ASSIGNED TASK
Every entry below should be repeated exactly; the pictures should not.

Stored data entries

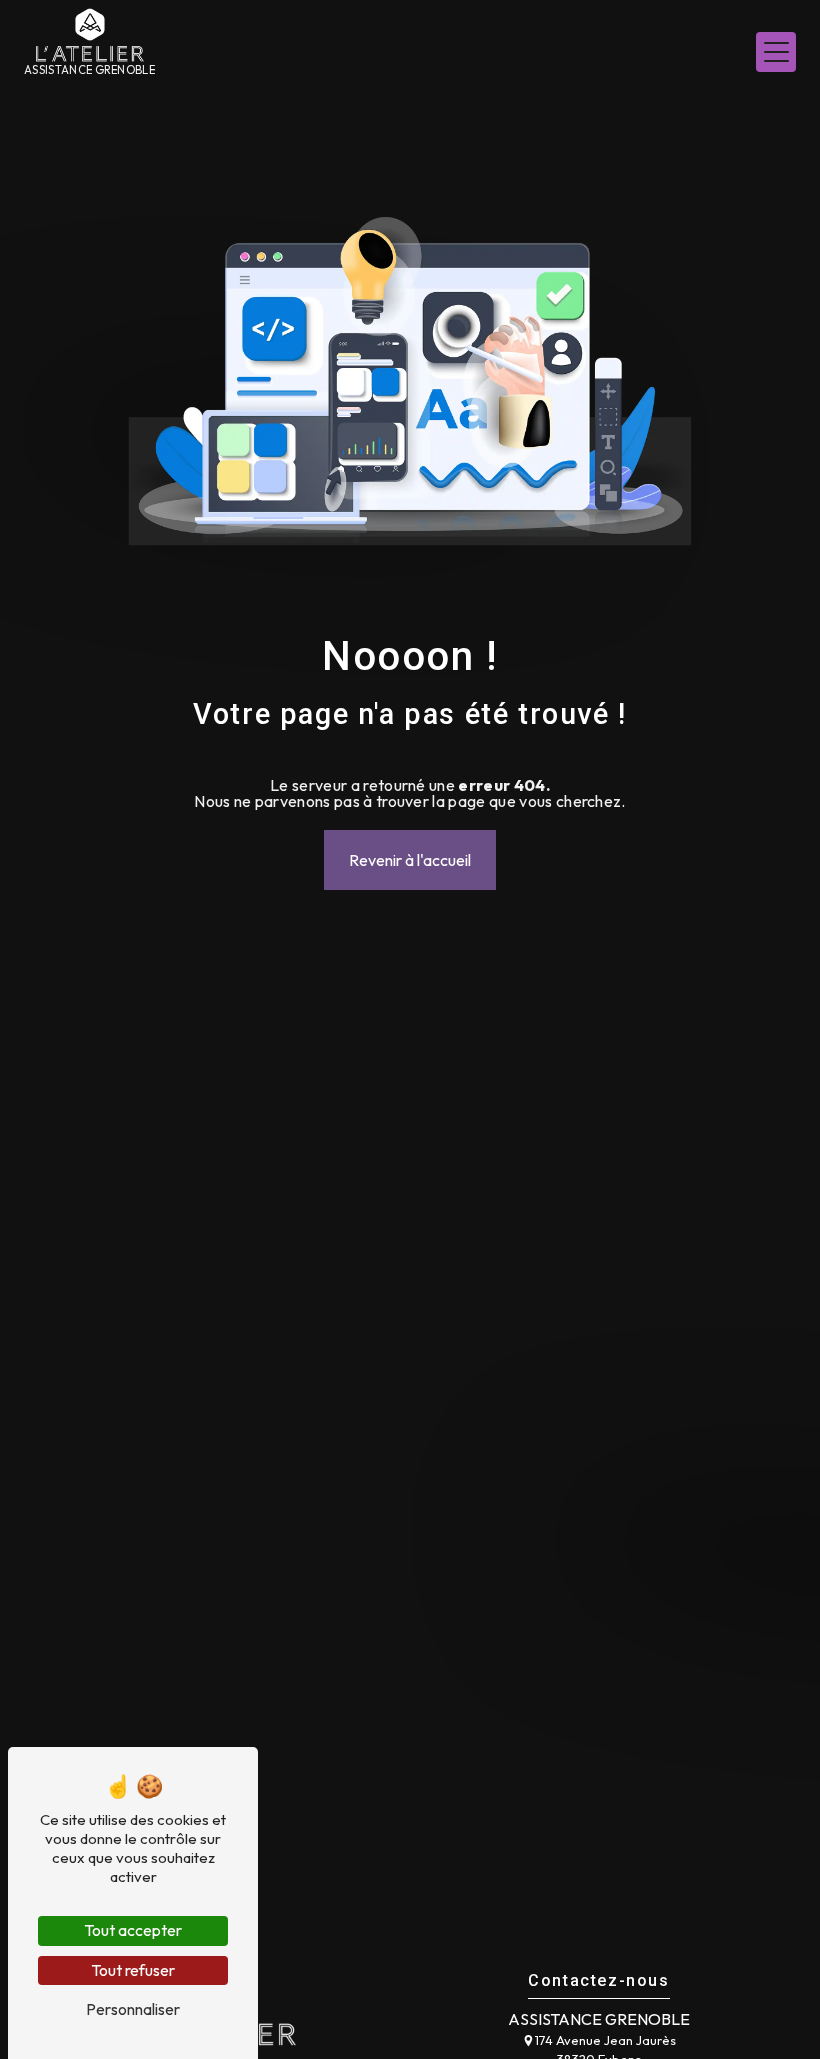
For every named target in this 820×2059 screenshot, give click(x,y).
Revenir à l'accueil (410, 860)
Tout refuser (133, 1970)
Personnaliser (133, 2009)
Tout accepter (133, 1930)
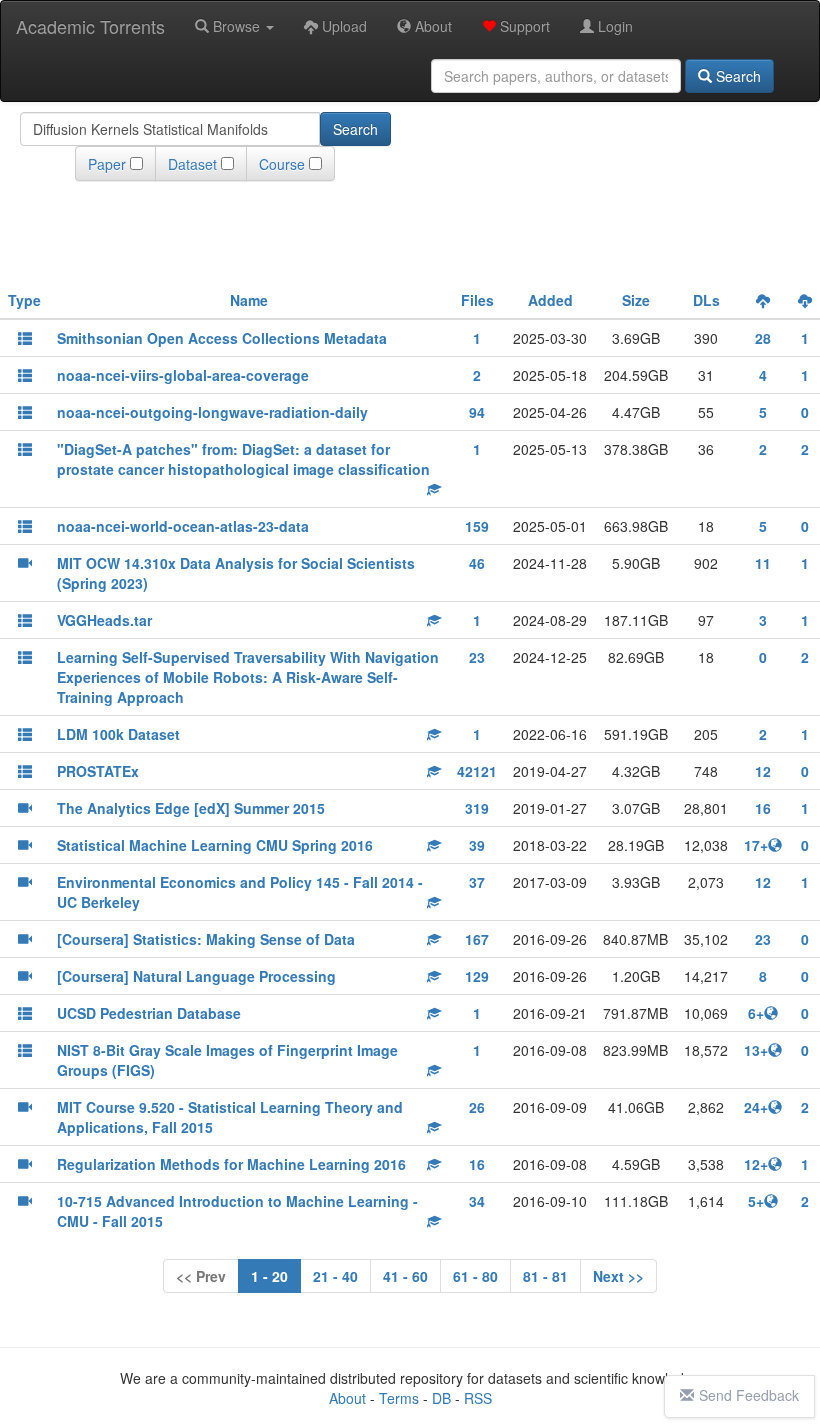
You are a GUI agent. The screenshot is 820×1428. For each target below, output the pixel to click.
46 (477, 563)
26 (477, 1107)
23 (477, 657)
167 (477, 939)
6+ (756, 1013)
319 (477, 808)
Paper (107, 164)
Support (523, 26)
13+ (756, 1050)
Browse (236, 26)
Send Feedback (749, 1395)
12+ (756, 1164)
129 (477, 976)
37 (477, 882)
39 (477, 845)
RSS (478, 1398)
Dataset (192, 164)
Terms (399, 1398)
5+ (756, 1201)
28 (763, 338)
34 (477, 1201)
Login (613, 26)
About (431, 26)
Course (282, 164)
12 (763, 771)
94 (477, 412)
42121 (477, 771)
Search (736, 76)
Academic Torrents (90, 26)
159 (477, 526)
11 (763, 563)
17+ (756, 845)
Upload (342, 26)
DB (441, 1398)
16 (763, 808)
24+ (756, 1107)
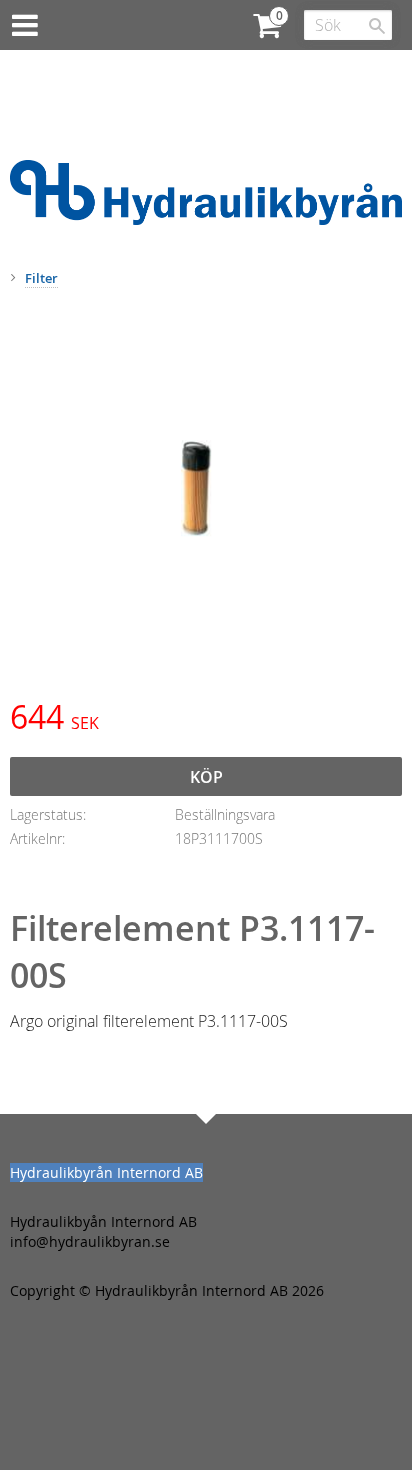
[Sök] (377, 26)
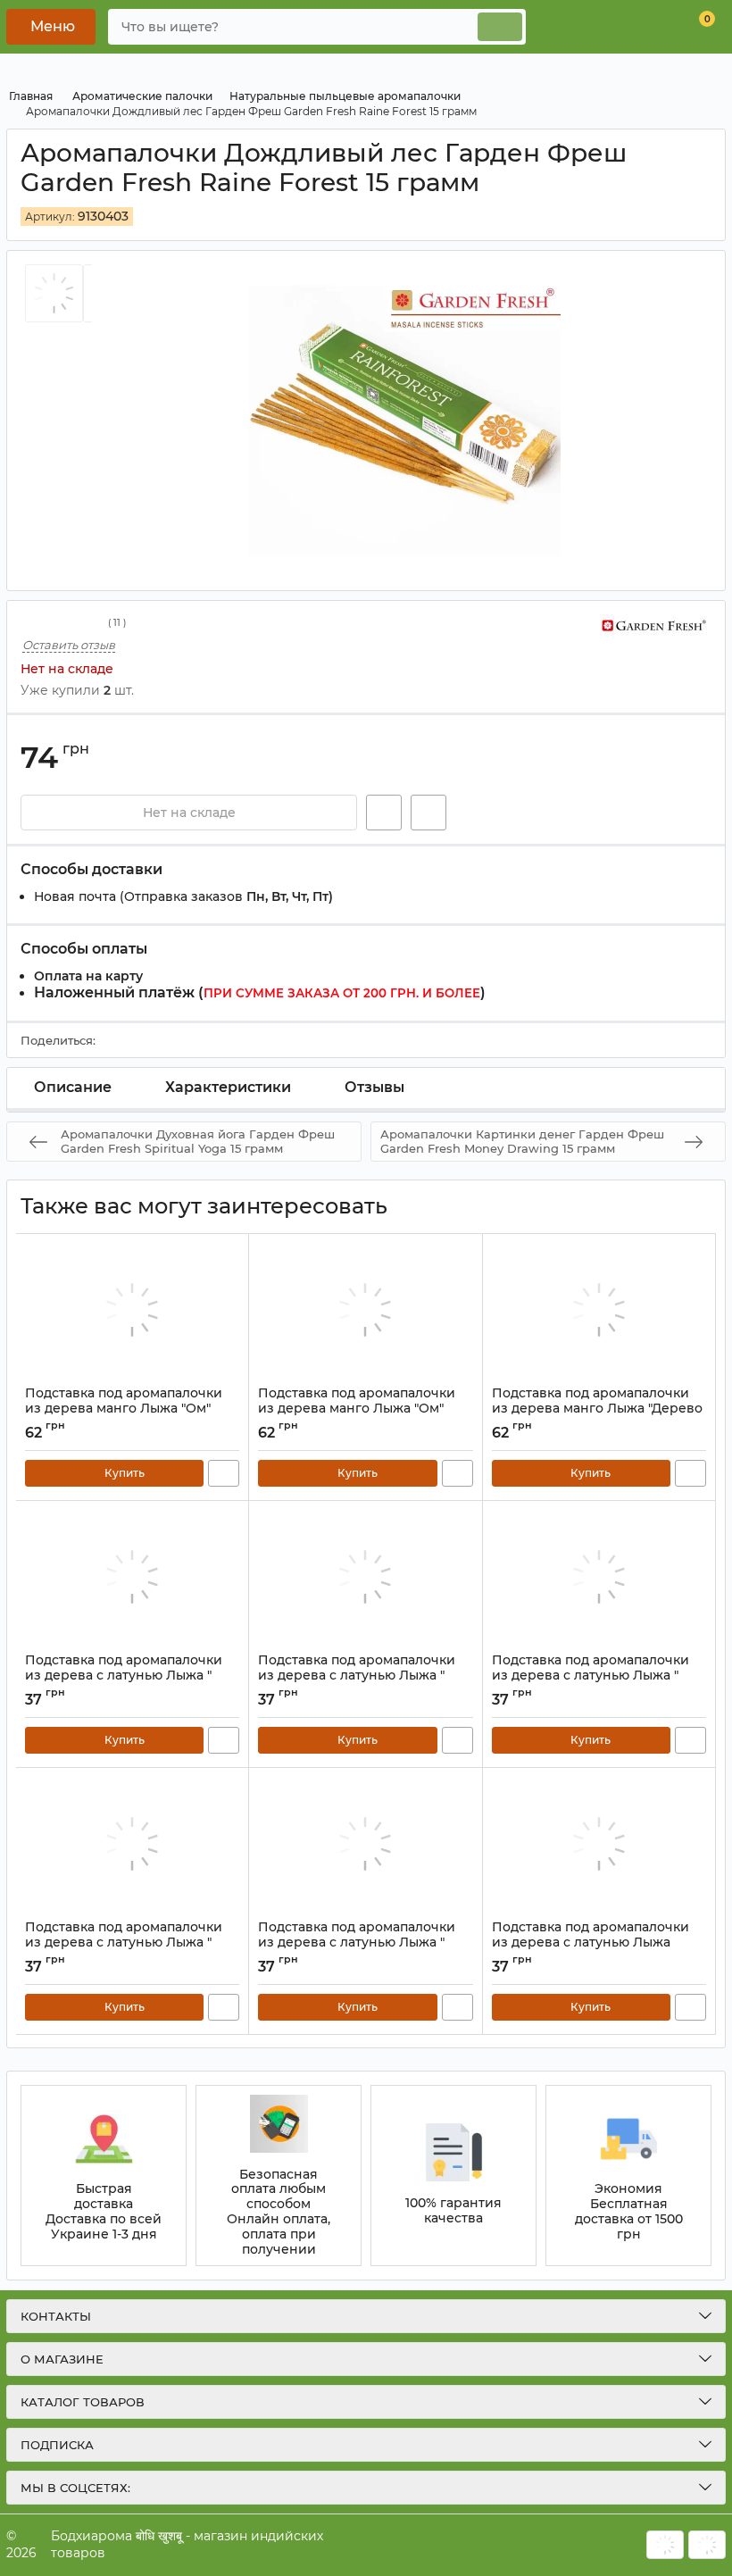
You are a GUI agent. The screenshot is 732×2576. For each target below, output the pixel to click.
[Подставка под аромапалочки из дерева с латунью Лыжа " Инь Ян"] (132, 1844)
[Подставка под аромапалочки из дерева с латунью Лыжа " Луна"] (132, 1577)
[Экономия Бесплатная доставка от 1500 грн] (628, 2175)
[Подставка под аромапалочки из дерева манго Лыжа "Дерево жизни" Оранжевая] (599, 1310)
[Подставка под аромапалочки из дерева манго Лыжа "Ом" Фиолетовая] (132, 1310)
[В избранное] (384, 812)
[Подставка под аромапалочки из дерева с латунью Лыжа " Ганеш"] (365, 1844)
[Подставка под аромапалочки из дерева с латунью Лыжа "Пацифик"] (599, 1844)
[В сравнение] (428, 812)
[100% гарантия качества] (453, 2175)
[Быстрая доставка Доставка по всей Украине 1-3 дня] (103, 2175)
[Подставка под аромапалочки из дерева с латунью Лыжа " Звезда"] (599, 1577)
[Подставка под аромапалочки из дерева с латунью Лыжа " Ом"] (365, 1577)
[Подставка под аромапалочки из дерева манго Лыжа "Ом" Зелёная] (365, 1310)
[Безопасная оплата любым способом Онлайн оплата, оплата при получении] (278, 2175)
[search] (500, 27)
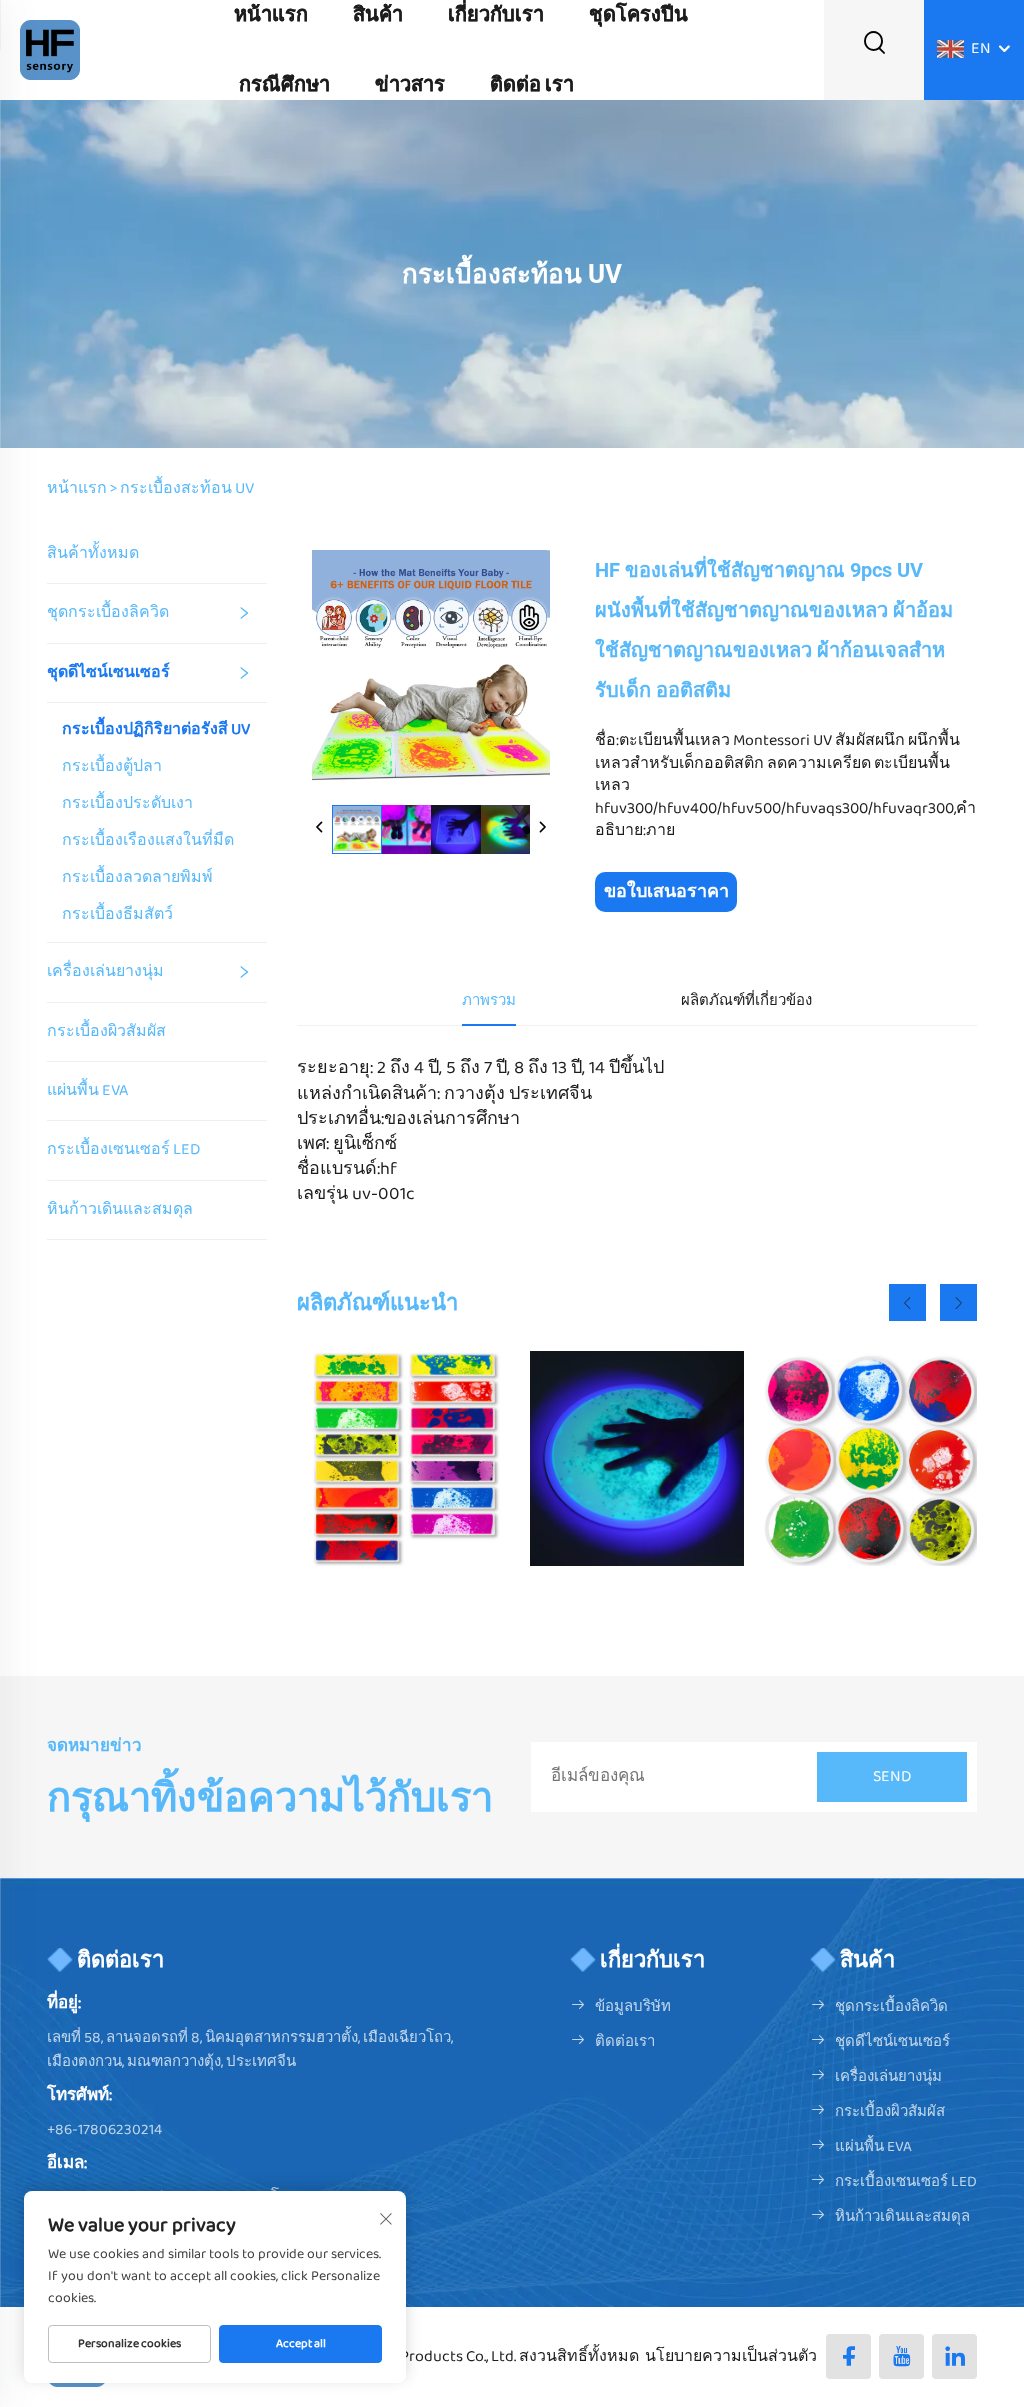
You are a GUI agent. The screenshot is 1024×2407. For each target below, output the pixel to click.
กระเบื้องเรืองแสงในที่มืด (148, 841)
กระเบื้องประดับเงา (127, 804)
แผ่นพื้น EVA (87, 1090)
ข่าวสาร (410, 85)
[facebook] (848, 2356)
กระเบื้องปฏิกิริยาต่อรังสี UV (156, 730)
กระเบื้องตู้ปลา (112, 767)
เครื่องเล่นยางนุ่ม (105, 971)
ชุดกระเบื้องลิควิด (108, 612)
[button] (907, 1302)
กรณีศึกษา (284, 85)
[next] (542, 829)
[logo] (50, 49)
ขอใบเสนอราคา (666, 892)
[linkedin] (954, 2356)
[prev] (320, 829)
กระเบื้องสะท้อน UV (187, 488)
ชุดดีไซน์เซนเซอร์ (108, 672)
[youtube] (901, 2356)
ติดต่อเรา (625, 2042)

RESPONSE FOR THIS EXERCISE
For every named target in this 820×2059 screenshot, give click(x,y).
Revenir à l'accueil (410, 860)
Tout refuser (133, 1970)
Personnaliser (133, 2009)
Tout accepter (133, 1930)
You are a GUI agent. The screenshot is 820×1428. For each target below, output the pixel to click.
46 (477, 563)
26 (477, 1107)
23 (477, 657)
167 (477, 939)
6+ (756, 1013)
319 (477, 808)
Paper (107, 164)
Support (523, 26)
13+ (756, 1050)
Browse (236, 26)
Send Feedback (749, 1395)
12+ (756, 1164)
129 (477, 976)
37 (477, 882)
39 (477, 845)
RSS (478, 1398)
Dataset (192, 164)
Terms (399, 1398)
5+ (756, 1201)
28 (763, 338)
34 (477, 1201)
Login (613, 26)
About (431, 26)
Course (282, 164)
12 (763, 771)
94 (477, 412)
42121 (477, 771)
Search (736, 76)
Academic Torrents (90, 26)
159 (477, 526)
11 (763, 563)
17+ (756, 845)
Upload (342, 26)
DB (441, 1398)
16 (763, 808)
24+ (756, 1107)
[Sök] (377, 26)
You are a GUI agent. The screenshot is 732×2576. For each target below, output the pixel to click.
[Подставка под аромапалочки из дерева с латунью Лыжа " Инь Ян"] (132, 1844)
[Подставка под аромапалочки из дерева с латунью Лыжа " Луна"] (132, 1577)
[Экономия Бесплатная доставка от 1500 грн] (628, 2175)
[Подставка под аромапалочки из дерева манго Лыжа "Дерево жизни" Оранжевая] (599, 1310)
[Подставка под аромапалочки из дерева манго Лыжа "Ом" Фиолетовая] (132, 1310)
[В избранное] (384, 812)
[Подставка под аромапалочки из дерева с латунью Лыжа " Ганеш"] (365, 1844)
[Подставка под аромапалочки из дерева с латунью Лыжа "Пацифик"] (599, 1844)
[В сравнение] (428, 812)
[100% гарантия качества] (453, 2175)
[Быстрая доставка Доставка по всей Украине 1-3 дня] (103, 2175)
[Подставка под аромапалочки из дерева с латунью Лыжа " Звезда"] (599, 1577)
[Подставка под аромапалочки из дерева с латунью Лыжа " Ом"] (365, 1577)
[Подставка под аромапалочки из дерева манго Лыжа "Ом" Зелёная] (365, 1310)
[Безопасная оплата любым способом Онлайн оплата, оплата при получении] (278, 2175)
[search] (500, 27)
You are a GUI agent. The screenshot is 1024×2407. For each target below, output the pixel to click.
กระเบื้องเรืองแสงในที่มืด (148, 841)
กระเบื้องประดับเงา (127, 804)
แผ่นพื้น EVA (87, 1090)
ข่าวสาร (410, 85)
[facebook] (848, 2356)
กระเบื้องปฏิกิริยาต่อรังสี UV (156, 730)
กระเบื้องตู้ปลา (112, 767)
เครื่องเล่นยางนุ่ม (105, 971)
ชุดกระเบื้องลิควิด (108, 612)
[button] (907, 1302)
กรณีศึกษา (284, 85)
[next] (542, 829)
[logo] (50, 49)
ขอใบเสนอราคา (666, 892)
[linkedin] (954, 2356)
[prev] (320, 829)
กระเบื้องสะท้อน UV (187, 488)
ชุดดีไซน์เซนเซอร์ (108, 672)
[youtube] (901, 2356)
ติดต่อเรา (625, 2042)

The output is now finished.